It seems that the main problem here was not DevOps but rather the culture in which he was asked to do his work. Creating a devops team whether "by fiat or by force" doesn't sound like a recipe for a good experience.
My experience is different: DevOps saves me many headaches by letting me easily deploy things for small clients. A larger company I work with uses Chef to manage their 40+ servers; the IT department doesn't touch these servers. Rather, 3 or 4 developers share in the work of writing cookbooks, adding instrumentation, deploying code and maintaining the servers. It would be handy to have a full-time guy as well (OP mentioned the amount of work needed to keep up with just your basic security patches) but we -- as developers -- love the access we have to our entire stack.
I don't want to take away from your point, but you touched on security - I mentioned it because it was a constant pain point for both myself and for our teams. Like operations, it's something you can be good at on a superficial level, and do OK for most things, but really getting it and being good at it takes experience and time.
I don't think it came through in my post, but having a security expert (or any specialist) in the mix can be a huge help in making the product better - I know this from personal experience - you just have to make sure they're integrated, challenged, and respected in the group.

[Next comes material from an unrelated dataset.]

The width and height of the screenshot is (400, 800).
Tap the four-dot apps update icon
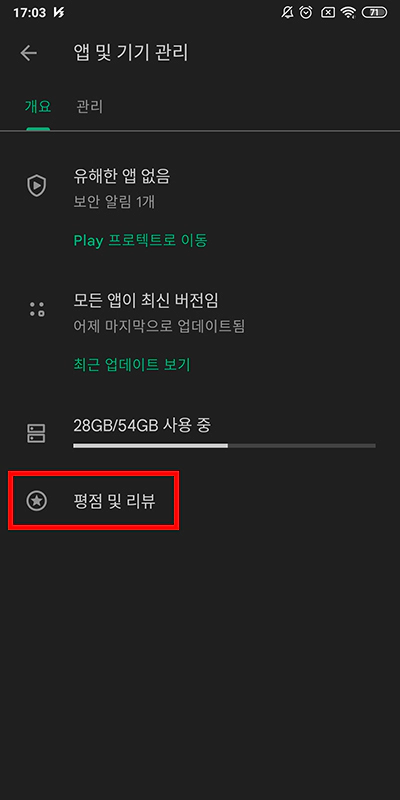(x=37, y=309)
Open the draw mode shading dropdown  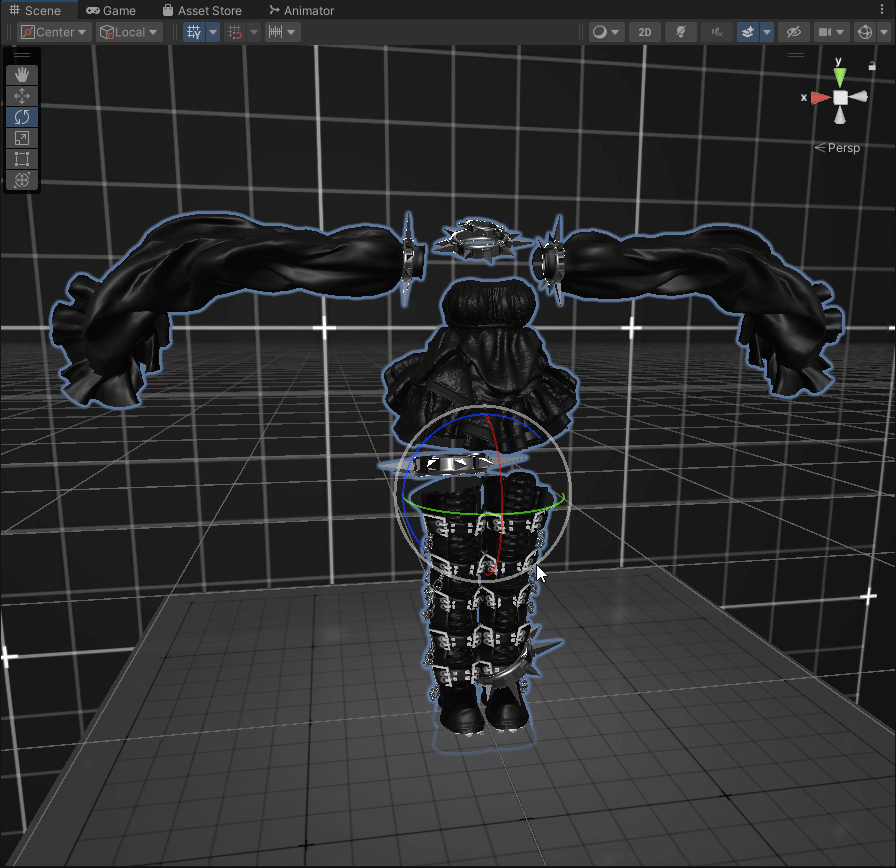click(605, 32)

My experience is different: DevOps saves me many headaches by letting me easily deploy things for small clients. A larger company I work with uses Chef to manage their 40+ servers; the IT department doesn't touch these servers. Rather, 3 or 4 developers share in the work of writing cookbooks, adding instrumentation, deploying code and maintaining the servers. It would be handy to have a full-time guy as well (OP mentioned the amount of work needed to keep up with just your basic security patches) but we -- as developers -- love the access we have to our entire stack.